**WORK ORDER**
Use the entries below and reproduce exactly the lines from the one containing "Where should I click to: Tap" down to the one containing "Accept the £8.00 offer with Buy now", both of them included.
** Opening RECORDS TO USE block **
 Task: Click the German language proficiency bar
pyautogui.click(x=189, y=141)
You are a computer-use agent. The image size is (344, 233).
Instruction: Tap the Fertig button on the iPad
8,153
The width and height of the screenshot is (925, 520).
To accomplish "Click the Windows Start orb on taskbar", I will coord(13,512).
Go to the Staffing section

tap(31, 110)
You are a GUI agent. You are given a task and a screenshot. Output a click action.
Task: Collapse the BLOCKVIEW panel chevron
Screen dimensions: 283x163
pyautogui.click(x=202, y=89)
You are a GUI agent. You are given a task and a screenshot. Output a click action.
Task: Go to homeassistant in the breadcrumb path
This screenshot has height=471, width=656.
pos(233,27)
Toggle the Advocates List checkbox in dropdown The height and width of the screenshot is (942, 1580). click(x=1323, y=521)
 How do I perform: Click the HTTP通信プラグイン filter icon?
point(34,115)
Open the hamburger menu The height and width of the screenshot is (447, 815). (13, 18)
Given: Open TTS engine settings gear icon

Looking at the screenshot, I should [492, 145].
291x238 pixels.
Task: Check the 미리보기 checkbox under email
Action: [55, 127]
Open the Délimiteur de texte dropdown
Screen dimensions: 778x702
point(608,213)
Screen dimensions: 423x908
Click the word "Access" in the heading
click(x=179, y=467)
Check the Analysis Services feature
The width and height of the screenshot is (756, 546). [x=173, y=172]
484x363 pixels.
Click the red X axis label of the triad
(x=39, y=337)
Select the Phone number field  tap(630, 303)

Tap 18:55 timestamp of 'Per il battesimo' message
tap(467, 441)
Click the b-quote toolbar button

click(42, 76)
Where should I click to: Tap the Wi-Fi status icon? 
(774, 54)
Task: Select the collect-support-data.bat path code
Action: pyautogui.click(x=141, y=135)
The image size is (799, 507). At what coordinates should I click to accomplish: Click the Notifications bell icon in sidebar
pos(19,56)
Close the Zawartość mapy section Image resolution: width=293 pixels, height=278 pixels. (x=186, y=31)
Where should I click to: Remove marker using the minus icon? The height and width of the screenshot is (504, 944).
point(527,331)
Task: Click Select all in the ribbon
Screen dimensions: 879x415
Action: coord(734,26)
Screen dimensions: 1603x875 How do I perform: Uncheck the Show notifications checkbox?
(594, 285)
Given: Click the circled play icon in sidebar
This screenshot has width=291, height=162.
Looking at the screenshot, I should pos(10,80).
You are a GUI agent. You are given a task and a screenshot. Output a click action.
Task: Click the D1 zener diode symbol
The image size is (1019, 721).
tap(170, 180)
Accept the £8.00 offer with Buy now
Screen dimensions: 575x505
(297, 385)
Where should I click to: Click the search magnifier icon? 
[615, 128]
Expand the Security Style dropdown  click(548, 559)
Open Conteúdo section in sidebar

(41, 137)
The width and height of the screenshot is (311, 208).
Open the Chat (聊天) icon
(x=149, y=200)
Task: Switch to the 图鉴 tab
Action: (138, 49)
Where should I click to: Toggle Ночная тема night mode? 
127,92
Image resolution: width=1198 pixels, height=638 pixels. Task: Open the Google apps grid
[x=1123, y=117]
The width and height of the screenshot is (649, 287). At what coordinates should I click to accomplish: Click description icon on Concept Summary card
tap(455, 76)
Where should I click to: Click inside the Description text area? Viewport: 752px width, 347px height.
** Closing RECORDS TO USE block **
**RESPONSE BELOW**
Where should I click to: Tap the Wi-Fi status icon? 
(774, 54)
Task: Select the collect-support-data.bat path code
Action: pyautogui.click(x=141, y=135)
The image size is (799, 507). At what coordinates should I click to accomplish: Click the Notifications bell icon in sidebar
pos(19,56)
Close the Zawartość mapy section Image resolution: width=293 pixels, height=278 pixels. (x=186, y=31)
Where should I click to: Remove marker using the minus icon? The height and width of the screenshot is (504, 944).
point(527,331)
Task: Click Select all in the ribbon
Screen dimensions: 879x415
Action: coord(734,26)
Screen dimensions: 1603x875 How do I perform: Uncheck the Show notifications checkbox?
(594, 285)
Given: Click the circled play icon in sidebar
This screenshot has width=291, height=162.
Looking at the screenshot, I should pos(10,80).
You are a GUI agent. You are given a task and a screenshot. Output a click action.
Task: Click the D1 zener diode symbol
The image size is (1019, 721).
tap(170, 180)
Accept the £8.00 offer with Buy now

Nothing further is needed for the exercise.